Перейдя вместе мост, они на минуту остановились, и протопоп, как бы что-то вспомнив, сказал:
— Не удивительно ли, что эта старая сказка, которую рассказал сейчас карлик и которую я так много раз уже слышал, ничтожная сказочка про эти вязальные старухины спицы, не только меня освежила, но и успокоила от того раздражения, в которое меня ввергла намеднишняя новая действительность? Не явный ли знак в этом тот, что я уже остарел и назад меня клонит? Но нет, и не то; таков был я сыздетства, и вот в эту самую минуту мне вспомнился вот какой случай: приехал я раз уже студентом в село, где жил мои детские годы, и застал там, что деревянную церковку сносят и выводят стройный каменный храм… и я разрыдался!
— О чем же?
— Представьте: стало мне жаль деревянной церковки. Чуден и светел новый храм возведут на Руси, и будет в нем и светло и тепло молящимся внукам, но больно глядеть, как старые бревна без жалости рубят!
— Да что и хранить-то из тех времен, когда только в спички стучали да карликов для своей потехи женили.
— Да; вот заметьте себе, много, много в этом скудости, а мне от этого пахнуло русским духом. Я вспомнил эту старуху, и стало таково и бодро и приятно, и это бережи моей отрадная награда. Живите, государи мои, люди русские, в ладу со своею старою сказкой. Чудная вещь старая сказка! Горе тому, у кого ее не будет под старость! Для вас вот эти прутики старушек ударяют монотонно; но для меня с них каплет сладких сказаний источник!.. О, как бы я желал умереть в мире с моею старою сказкой.
— Да это, конечно, так и будет.
— Представьте, а я опасаюсь, что нет.
— Напрасно. Кто же вам может помешать?
— Как можно знать, как можно знать, кто это будет?
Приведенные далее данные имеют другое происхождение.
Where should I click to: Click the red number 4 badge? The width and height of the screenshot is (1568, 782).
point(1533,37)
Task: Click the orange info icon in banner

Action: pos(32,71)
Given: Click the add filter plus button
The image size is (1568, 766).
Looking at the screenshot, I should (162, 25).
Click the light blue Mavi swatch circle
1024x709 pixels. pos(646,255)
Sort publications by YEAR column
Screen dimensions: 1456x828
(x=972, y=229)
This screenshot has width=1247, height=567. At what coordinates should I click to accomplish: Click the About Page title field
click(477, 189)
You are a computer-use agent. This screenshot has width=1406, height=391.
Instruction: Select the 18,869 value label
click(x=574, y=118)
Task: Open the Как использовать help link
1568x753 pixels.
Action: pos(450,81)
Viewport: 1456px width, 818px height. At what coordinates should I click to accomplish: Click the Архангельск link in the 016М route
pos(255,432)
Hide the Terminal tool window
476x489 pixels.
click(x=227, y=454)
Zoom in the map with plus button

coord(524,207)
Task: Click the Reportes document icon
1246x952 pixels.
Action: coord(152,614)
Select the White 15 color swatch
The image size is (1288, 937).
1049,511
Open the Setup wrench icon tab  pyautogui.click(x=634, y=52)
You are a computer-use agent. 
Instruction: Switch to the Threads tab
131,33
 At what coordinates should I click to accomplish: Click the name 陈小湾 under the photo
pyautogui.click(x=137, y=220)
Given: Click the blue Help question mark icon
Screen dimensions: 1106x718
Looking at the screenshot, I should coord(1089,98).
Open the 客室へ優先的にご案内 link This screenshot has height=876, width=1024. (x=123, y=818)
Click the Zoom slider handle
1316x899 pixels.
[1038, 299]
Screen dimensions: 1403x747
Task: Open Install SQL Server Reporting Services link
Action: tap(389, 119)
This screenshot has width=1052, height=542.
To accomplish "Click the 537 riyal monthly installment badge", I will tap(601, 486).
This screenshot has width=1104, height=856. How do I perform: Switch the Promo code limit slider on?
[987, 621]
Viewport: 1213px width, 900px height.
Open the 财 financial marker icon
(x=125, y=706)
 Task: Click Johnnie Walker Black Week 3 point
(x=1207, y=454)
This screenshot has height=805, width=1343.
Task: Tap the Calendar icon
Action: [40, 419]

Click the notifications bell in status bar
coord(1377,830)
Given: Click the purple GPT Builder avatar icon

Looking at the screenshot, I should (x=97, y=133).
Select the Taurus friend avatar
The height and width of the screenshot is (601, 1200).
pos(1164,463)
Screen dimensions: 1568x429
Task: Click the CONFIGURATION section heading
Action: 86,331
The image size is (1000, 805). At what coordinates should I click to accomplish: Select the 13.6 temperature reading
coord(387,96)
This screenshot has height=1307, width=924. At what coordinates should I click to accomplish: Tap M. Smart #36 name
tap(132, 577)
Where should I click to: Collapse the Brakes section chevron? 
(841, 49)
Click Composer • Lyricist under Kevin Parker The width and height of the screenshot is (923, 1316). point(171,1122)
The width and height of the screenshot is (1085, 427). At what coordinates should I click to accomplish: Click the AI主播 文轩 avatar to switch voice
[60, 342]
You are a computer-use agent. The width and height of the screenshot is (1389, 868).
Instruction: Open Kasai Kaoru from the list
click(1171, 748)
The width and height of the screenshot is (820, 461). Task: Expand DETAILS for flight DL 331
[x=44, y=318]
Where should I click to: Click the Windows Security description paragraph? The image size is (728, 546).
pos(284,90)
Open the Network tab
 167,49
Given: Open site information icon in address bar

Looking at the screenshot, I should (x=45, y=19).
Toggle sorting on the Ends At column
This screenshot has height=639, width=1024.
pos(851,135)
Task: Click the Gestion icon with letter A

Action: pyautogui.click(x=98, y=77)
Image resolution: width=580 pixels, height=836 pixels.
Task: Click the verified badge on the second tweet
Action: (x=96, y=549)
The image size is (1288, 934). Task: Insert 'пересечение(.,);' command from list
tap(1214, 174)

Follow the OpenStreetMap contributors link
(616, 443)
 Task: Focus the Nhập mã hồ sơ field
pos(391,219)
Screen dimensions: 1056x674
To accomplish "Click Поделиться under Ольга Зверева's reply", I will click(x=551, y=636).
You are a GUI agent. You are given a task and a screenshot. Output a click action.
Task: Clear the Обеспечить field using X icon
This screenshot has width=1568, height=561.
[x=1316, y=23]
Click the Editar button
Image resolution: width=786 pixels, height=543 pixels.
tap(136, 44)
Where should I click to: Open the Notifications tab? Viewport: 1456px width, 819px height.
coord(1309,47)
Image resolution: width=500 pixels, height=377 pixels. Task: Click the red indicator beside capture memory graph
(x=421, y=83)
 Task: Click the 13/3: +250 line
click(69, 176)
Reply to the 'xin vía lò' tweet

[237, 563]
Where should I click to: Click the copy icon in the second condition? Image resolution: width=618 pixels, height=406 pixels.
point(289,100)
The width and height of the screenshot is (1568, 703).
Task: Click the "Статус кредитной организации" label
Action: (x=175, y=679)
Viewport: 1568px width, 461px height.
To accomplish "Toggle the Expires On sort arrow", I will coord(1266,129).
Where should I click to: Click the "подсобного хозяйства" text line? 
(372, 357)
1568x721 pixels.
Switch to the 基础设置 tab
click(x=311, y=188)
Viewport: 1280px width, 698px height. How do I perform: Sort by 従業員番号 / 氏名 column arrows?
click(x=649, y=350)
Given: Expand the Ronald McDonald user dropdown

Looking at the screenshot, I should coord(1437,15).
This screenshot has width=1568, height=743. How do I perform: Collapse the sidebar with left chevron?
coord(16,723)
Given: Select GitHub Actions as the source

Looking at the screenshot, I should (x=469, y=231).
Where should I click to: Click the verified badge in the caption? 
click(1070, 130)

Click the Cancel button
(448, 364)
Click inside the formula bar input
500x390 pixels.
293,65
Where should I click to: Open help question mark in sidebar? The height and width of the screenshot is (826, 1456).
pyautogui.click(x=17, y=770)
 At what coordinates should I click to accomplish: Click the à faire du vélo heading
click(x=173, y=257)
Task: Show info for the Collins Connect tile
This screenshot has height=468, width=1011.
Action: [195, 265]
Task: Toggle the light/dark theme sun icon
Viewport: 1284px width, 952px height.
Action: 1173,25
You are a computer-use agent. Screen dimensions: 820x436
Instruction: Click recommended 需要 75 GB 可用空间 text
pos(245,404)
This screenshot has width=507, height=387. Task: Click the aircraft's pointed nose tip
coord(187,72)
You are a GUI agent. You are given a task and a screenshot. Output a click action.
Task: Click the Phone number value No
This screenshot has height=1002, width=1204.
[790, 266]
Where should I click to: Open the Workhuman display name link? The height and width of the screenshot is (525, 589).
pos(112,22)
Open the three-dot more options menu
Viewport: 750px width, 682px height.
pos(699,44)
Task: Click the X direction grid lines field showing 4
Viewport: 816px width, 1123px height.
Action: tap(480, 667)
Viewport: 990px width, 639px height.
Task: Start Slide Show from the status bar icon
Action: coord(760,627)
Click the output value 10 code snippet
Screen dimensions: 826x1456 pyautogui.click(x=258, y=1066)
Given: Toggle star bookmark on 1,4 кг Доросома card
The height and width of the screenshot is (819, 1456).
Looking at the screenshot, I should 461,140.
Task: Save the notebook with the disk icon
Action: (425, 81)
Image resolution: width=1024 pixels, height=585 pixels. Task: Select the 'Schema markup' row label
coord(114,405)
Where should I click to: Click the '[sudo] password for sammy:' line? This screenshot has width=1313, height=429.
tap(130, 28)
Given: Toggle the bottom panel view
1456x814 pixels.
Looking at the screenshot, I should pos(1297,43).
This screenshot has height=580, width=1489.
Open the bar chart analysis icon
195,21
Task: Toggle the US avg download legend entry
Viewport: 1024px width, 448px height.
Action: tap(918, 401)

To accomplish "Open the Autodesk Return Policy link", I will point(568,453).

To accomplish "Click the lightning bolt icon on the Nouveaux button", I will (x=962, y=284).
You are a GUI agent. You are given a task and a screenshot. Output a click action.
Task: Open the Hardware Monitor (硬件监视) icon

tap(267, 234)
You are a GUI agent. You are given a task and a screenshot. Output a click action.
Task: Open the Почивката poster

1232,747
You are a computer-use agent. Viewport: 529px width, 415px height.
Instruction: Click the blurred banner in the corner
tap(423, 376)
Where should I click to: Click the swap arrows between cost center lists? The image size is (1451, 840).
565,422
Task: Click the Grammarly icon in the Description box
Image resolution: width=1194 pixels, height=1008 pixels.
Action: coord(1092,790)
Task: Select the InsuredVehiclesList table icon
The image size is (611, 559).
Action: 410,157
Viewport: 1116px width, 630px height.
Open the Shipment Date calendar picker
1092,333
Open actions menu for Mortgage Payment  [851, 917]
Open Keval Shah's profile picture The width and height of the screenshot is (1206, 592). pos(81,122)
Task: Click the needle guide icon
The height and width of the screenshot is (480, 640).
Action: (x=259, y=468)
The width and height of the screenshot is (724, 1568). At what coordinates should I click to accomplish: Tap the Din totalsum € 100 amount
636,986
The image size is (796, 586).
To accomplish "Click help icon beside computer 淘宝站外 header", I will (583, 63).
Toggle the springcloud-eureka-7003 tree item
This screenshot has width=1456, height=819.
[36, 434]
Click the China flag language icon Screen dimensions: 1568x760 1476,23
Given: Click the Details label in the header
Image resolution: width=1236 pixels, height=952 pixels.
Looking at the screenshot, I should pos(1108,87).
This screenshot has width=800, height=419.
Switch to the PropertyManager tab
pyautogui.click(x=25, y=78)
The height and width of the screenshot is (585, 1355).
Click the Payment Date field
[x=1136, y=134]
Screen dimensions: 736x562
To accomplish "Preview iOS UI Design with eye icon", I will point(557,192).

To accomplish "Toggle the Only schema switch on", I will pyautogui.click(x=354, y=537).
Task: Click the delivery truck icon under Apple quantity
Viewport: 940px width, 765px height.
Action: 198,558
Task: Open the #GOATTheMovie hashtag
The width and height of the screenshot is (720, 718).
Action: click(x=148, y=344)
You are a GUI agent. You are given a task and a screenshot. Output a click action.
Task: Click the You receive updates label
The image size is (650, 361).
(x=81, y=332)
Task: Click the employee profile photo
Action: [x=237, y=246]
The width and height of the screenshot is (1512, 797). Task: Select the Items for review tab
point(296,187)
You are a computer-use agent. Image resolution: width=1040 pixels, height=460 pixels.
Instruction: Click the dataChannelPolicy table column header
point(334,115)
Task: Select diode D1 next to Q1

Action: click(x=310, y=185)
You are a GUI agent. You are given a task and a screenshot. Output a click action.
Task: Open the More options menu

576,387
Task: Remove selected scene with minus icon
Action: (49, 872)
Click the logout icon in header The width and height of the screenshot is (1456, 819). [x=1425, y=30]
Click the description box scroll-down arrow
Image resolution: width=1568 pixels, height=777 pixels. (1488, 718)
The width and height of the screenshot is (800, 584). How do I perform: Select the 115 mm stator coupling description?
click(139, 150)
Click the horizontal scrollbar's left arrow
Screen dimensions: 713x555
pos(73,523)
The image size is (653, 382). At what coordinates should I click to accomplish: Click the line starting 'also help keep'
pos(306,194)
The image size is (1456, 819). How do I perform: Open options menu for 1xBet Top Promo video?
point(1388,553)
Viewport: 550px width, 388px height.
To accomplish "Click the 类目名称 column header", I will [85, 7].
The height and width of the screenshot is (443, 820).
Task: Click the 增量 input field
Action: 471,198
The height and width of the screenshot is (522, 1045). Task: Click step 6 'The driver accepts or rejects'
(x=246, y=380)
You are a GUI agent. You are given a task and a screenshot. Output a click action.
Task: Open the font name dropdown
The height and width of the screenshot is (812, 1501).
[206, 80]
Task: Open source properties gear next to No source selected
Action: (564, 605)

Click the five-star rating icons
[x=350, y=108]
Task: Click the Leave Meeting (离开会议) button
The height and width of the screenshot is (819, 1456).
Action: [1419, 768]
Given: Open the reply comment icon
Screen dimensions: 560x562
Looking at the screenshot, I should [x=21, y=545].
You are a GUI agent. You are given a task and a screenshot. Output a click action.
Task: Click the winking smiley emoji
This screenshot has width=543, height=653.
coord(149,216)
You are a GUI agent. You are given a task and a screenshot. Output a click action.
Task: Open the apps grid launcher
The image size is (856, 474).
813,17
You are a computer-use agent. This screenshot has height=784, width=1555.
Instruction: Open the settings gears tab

Но, однако, позвольте, что же это я вижу? — заключил протоиерей, вглядываясь в показавшееся на горе облако пыли.
Это облако сопровождало дорожный троечный тарантас, а в этом тарантасе сидели два человека: один — высокий, мясистый, черный, с огненными глазами и несоразмерной величины верхнею губой; другой — сюбтильный, выбритый, с лицом совершенно бесстрастным и светлыми водянистыми глазками.
Экипаж с этими пассажирами быстро проскакал по мосту и, переехав реку, повернул берегом влево.
— Какие неприятные лица! — сказал, отвернувшись, протопоп.